TASK DETAILS
Return all the data exactly, keeping the pictures out.

INFORMATION
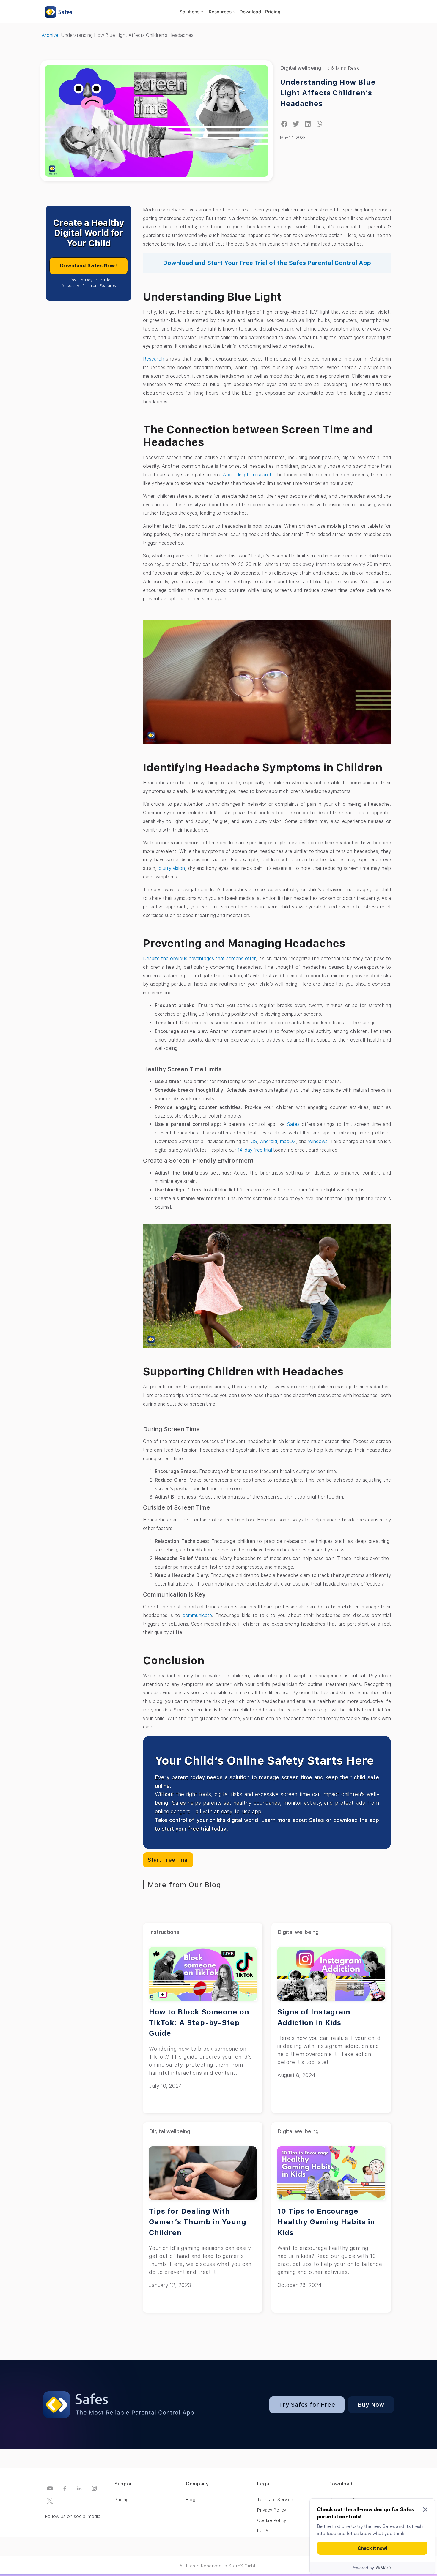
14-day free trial (255, 1150)
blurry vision (171, 868)
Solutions (189, 12)
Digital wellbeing (300, 68)
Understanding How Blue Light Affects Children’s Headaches (328, 93)
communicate (197, 1615)
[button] (284, 124)
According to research (247, 475)
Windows (318, 1141)
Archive (50, 35)
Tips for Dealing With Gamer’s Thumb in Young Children (197, 2222)
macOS (288, 1141)
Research (153, 359)
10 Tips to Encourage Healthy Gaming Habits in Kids (326, 2222)
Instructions (164, 1932)
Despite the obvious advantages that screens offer (199, 958)
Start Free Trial (168, 1860)
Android (268, 1141)
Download (250, 12)
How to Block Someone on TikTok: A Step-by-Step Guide (199, 2023)
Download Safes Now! (88, 265)
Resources (220, 12)
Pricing (272, 12)
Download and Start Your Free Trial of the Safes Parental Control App (267, 262)
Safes (293, 1124)
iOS (253, 1141)
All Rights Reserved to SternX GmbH (218, 2566)
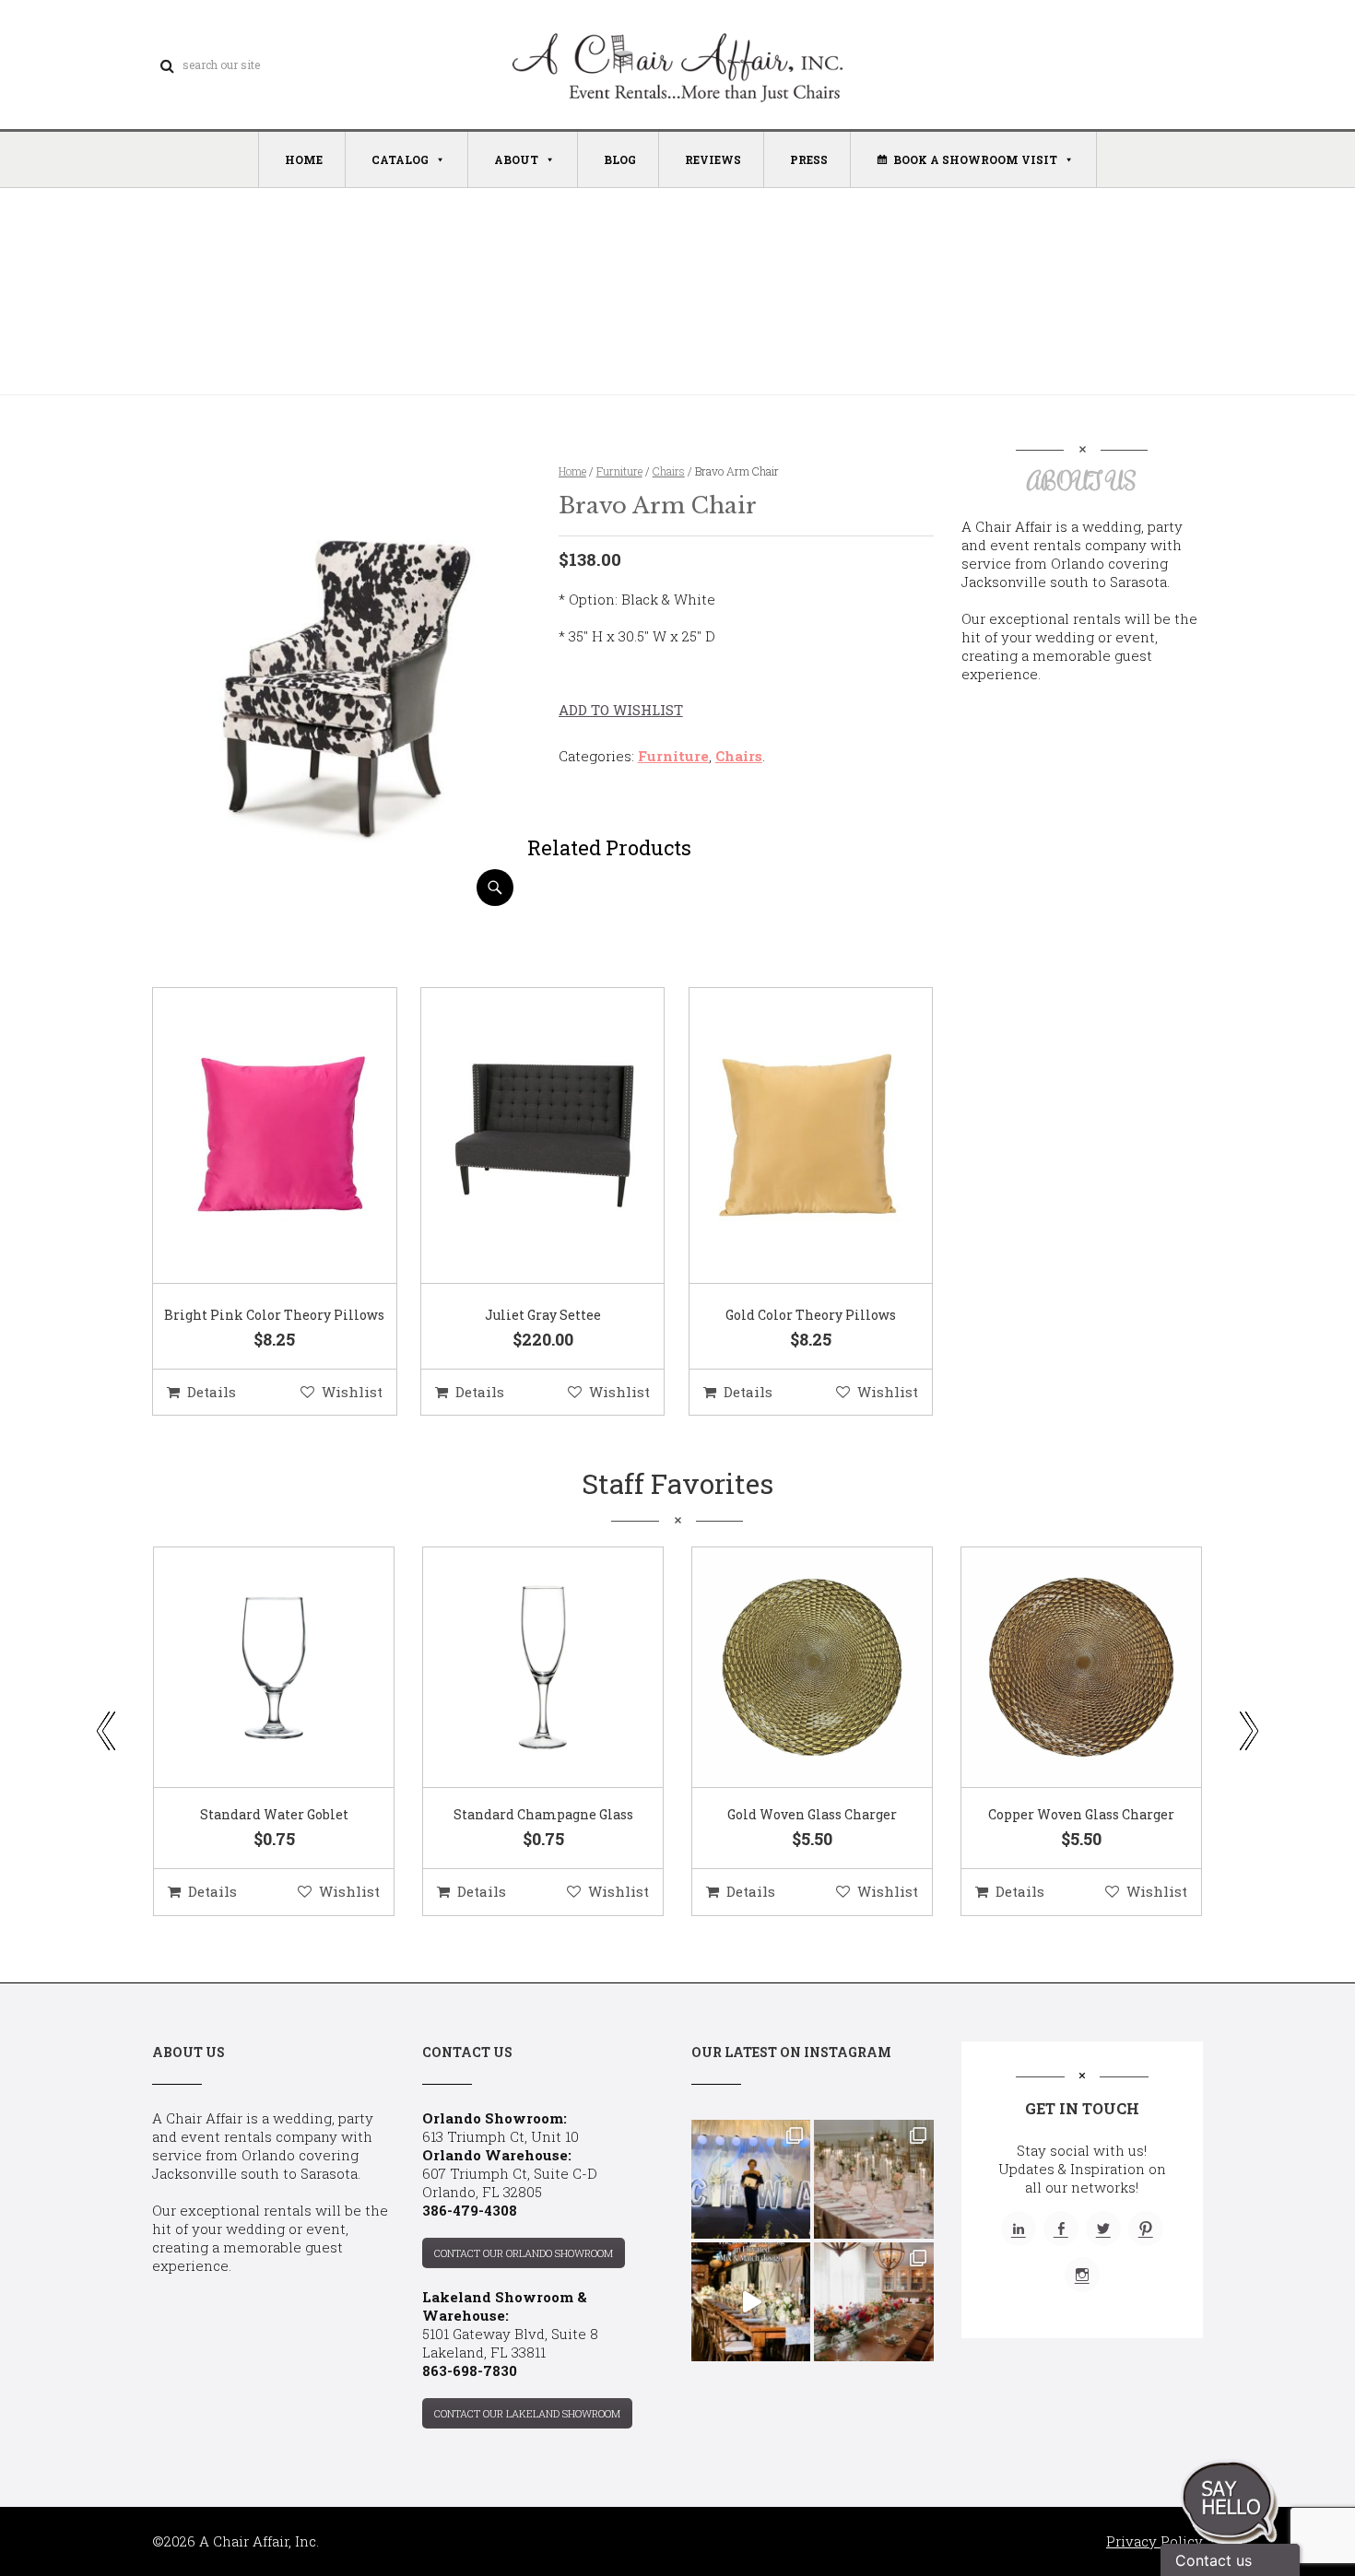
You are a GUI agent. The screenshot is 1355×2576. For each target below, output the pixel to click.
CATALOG (400, 159)
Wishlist (352, 1391)
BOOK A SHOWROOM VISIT (975, 159)
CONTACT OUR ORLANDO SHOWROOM (523, 2253)
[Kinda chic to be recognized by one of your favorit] (750, 2179)
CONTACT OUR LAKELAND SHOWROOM (527, 2413)
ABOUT (516, 159)
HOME (304, 159)
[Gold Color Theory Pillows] (788, 1136)
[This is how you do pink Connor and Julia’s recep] (873, 2179)
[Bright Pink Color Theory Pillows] (251, 1136)
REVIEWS (713, 159)
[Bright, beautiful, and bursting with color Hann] (873, 2301)
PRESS (809, 159)
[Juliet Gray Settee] (519, 1136)
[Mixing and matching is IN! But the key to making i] (750, 2301)
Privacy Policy (1154, 2541)
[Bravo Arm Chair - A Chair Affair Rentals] (339, 899)
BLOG (620, 159)
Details (211, 1391)
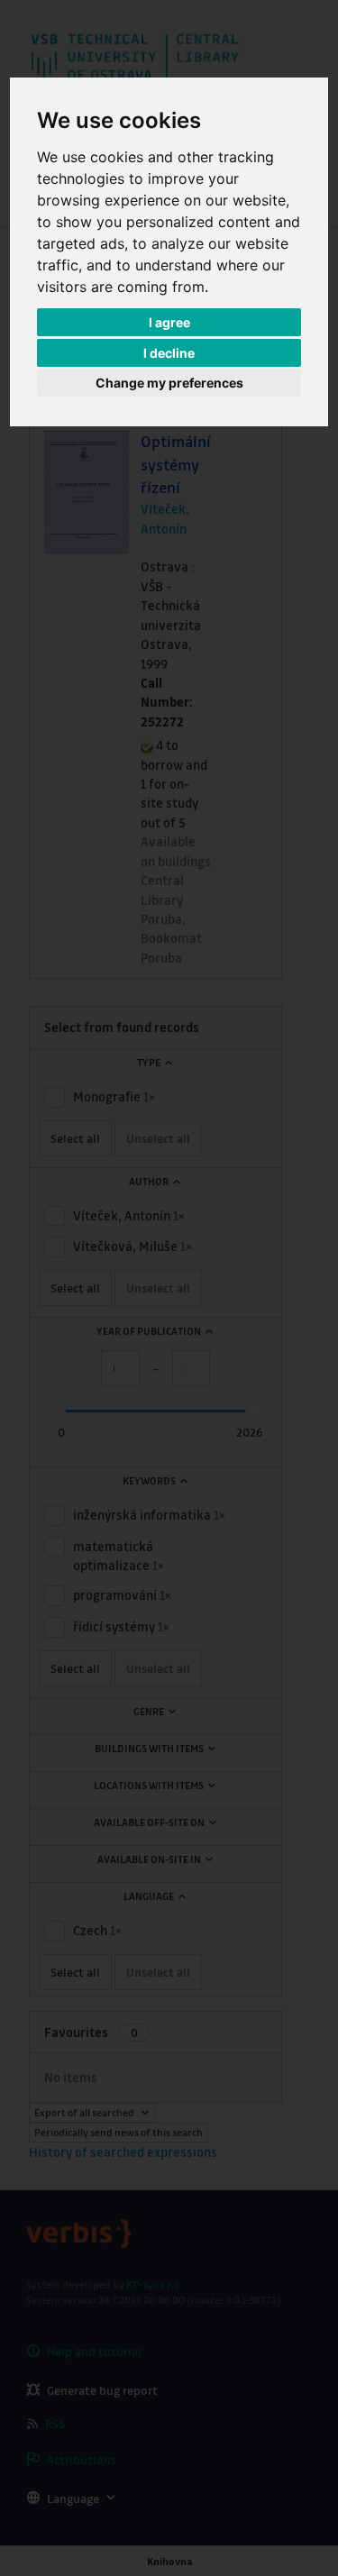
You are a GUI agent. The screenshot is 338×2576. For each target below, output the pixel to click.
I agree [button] (169, 322)
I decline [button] (169, 353)
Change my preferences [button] (169, 382)
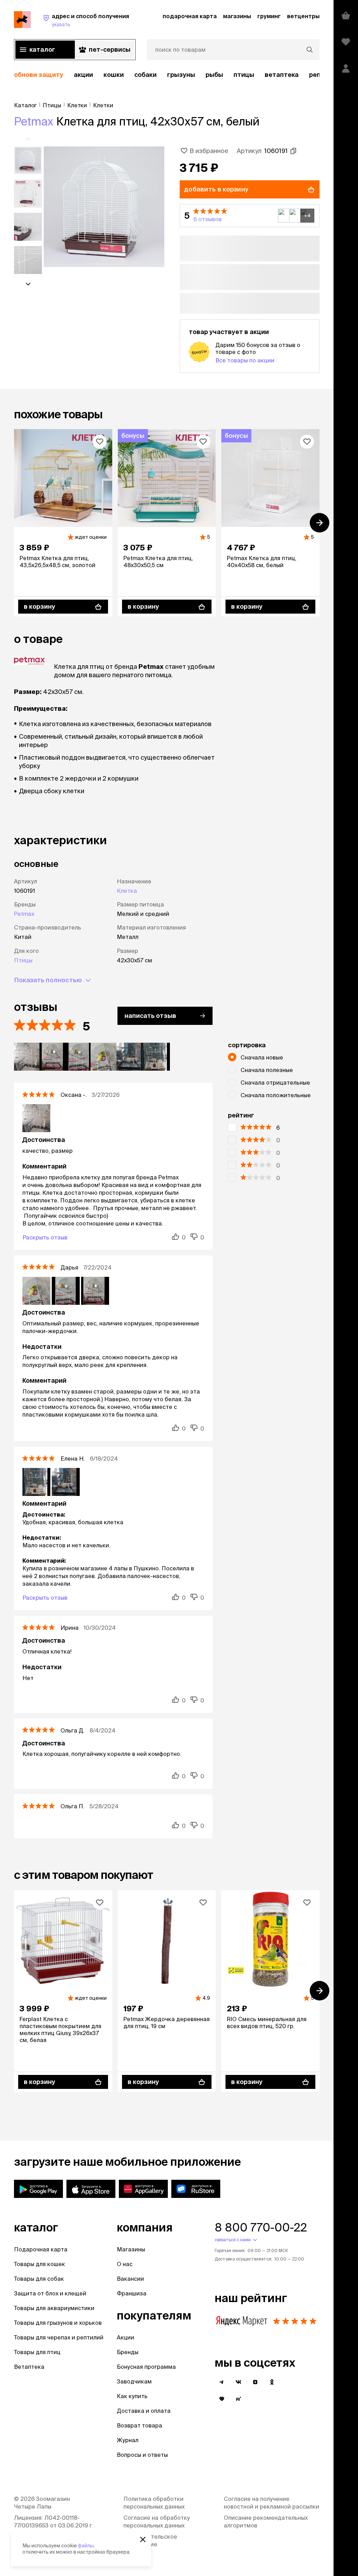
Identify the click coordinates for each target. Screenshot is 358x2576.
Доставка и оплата (144, 2411)
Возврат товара (139, 2425)
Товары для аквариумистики (54, 2308)
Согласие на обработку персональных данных (156, 2521)
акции (83, 74)
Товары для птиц (37, 2352)
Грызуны (181, 74)
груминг (269, 16)
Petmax (33, 121)
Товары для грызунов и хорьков (58, 2323)
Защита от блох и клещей (50, 2293)
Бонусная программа (146, 2367)
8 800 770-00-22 (261, 2227)
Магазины (131, 2249)
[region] (167, 75)
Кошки (113, 74)
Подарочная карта (40, 2249)
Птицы (244, 74)
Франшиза (131, 2293)
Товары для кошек (39, 2264)
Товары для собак (39, 2278)
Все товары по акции (244, 360)
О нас (125, 2264)
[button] (250, 215)
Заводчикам (134, 2381)
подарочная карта (190, 16)
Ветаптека (282, 74)
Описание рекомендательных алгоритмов (266, 2521)
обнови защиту (38, 74)
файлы (86, 2545)
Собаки (145, 74)
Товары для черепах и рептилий (58, 2337)
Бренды (127, 2352)
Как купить (132, 2396)
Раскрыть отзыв (44, 1237)
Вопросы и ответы (142, 2455)
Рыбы (214, 74)
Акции (125, 2337)
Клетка (127, 891)
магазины (237, 16)
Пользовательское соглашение (150, 2540)
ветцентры (303, 16)
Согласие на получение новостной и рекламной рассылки (271, 2503)
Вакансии (130, 2278)
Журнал (127, 2440)
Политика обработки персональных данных (154, 2503)
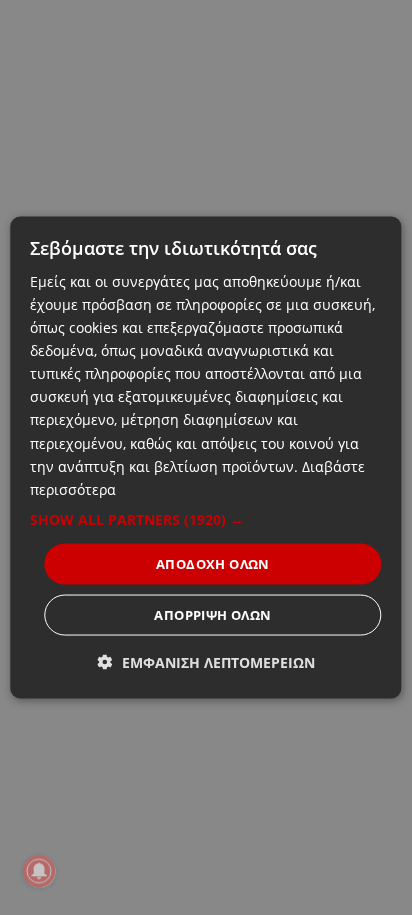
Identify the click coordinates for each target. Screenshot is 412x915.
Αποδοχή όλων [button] (213, 563)
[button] (205, 519)
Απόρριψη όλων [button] (212, 615)
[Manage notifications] (39, 871)
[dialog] (205, 457)
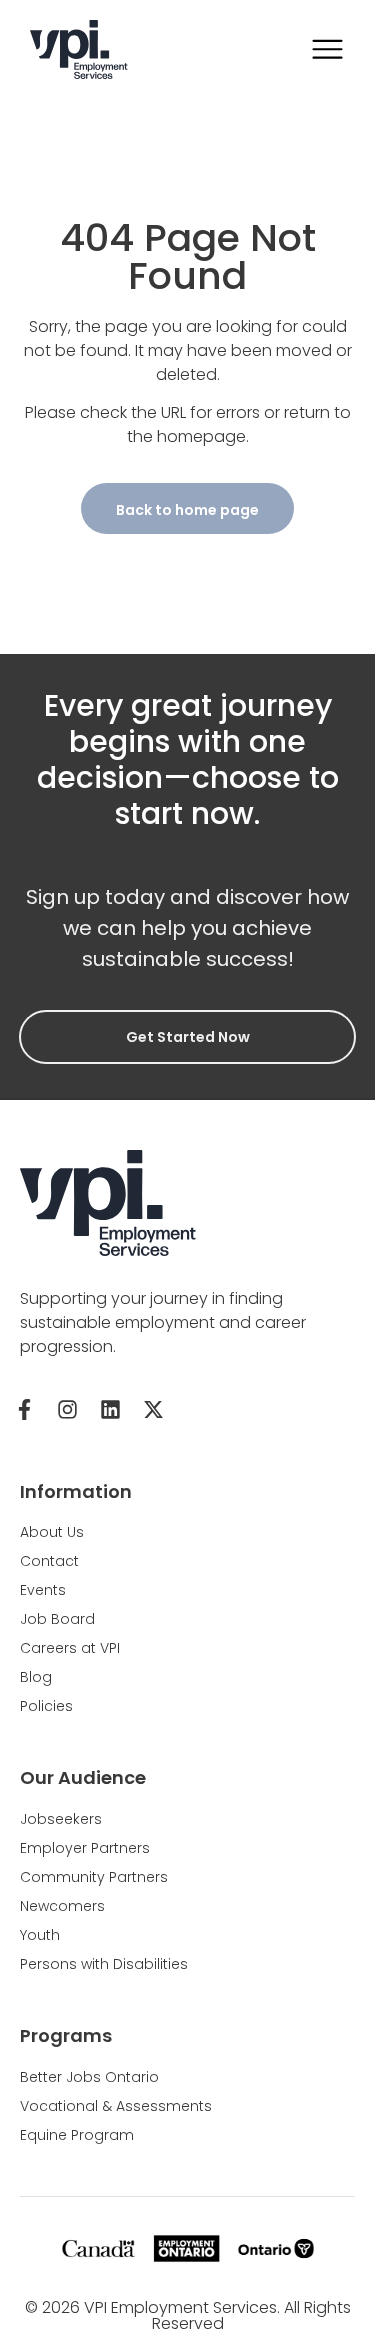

EXERCISE RESPONSE
14-day free trial (255, 1150)
blurry vision (171, 868)
Solutions (189, 12)
Digital wellbeing (300, 68)
Understanding How Blue Light Affects Children’s Headaches (328, 93)
communicate (197, 1615)
[button] (284, 124)
According to research (247, 475)
Windows (318, 1141)
Archive (50, 35)
Tips for Dealing With Gamer’s Thumb in Young Children (197, 2222)
macOS (288, 1141)
Research (153, 359)
10 Tips to Encourage Healthy Gaming Habits in Kids (326, 2222)
Instructions (164, 1932)
Despite the obvious advantages that screens offer (199, 958)
Start Free Trial (168, 1860)
Android (268, 1141)
Download (250, 12)
How to Block Someone on TikTok: A Step-by-Step Guide (199, 2023)
Download Safes Now! (88, 265)
Resources (220, 12)
Pricing (272, 12)
Download and Start Your Free Trial of the Safes Parental Control App (267, 262)
Safes (293, 1124)
iOS (253, 1141)
All Rights Reserved to SternX GmbH (218, 2566)
You are a GUI agent. The screenshot is 1355×2576. For each target below, output the pixel to click.
CATALOG (400, 159)
Wishlist (352, 1391)
BOOK A SHOWROOM VISIT (975, 159)
CONTACT OUR ORLANDO SHOWROOM (523, 2253)
[Kinda chic to be recognized by one of your favorit] (750, 2179)
CONTACT OUR LAKELAND SHOWROOM (527, 2413)
ABOUT (516, 159)
HOME (304, 159)
[Gold Color Theory Pillows] (788, 1136)
[This is how you do pink Connor and Julia’s recep] (873, 2179)
[Bright Pink Color Theory Pillows] (251, 1136)
REVIEWS (713, 159)
[Bright, beautiful, and bursting with color Hann] (873, 2301)
PRESS (809, 159)
[Juliet Gray Settee] (519, 1136)
[Mixing and matching is IN! But the key to making i] (750, 2301)
Privacy Policy (1154, 2541)
[Bravo Arm Chair - A Chair Affair Rentals] (339, 899)
BLOG (620, 159)
Details (211, 1391)
You are a GUI agent. The screenshot is 338×2576. For each target below, output the pixel to click.
I agree [button] (169, 322)
I decline [button] (169, 353)
Change my preferences [button] (169, 382)
Identify the click coordinates for each target. Screenshot is 358x2576.
Доставка и оплата (144, 2411)
Возврат товара (139, 2425)
Товары для аквариумистики (54, 2308)
Согласие на обработку персональных данных (156, 2521)
акции (83, 74)
Товары для птиц (37, 2352)
Грызуны (181, 74)
груминг (269, 16)
Petmax (33, 121)
Товары для грызунов и хорьков (58, 2323)
Защита от блох и клещей (50, 2293)
Бонусная программа (146, 2367)
8 800 770-00-22 (261, 2227)
Магазины (131, 2249)
[region] (167, 75)
Кошки (113, 74)
Подарочная карта (40, 2249)
Птицы (244, 74)
Франшиза (131, 2293)
Товары для кошек (39, 2264)
Товары для собак (39, 2278)
Все товары по акции (244, 360)
О нас (125, 2264)
[button] (250, 215)
Заводчикам (134, 2381)
подарочная карта (190, 16)
Ветаптека (282, 74)
Описание рекомендательных алгоритмов (266, 2521)
обнови защиту (38, 74)
файлы (86, 2545)
Собаки (145, 74)
Товары для черепах и рептилий (58, 2337)
Бренды (127, 2352)
Как купить (132, 2396)
Раскрыть отзыв (44, 1237)
Вопросы и ответы (142, 2455)
Рыбы (214, 74)
Акции (125, 2337)
Клетка (127, 891)
магазины (237, 16)
Пользовательское соглашение (150, 2540)
ветцентры (303, 16)
Согласие на получение новостной и рекламной рассылки (271, 2503)
Вакансии (130, 2278)
Журнал (127, 2440)
Политика обработки персональных данных (154, 2503)
Identify the click coordinates for each target. Screenshot is 412x915.
Αποδοχή όλων [button] (213, 563)
[button] (205, 519)
Απόρριψη όλων [button] (212, 615)
[Manage notifications] (39, 871)
[dialog] (205, 457)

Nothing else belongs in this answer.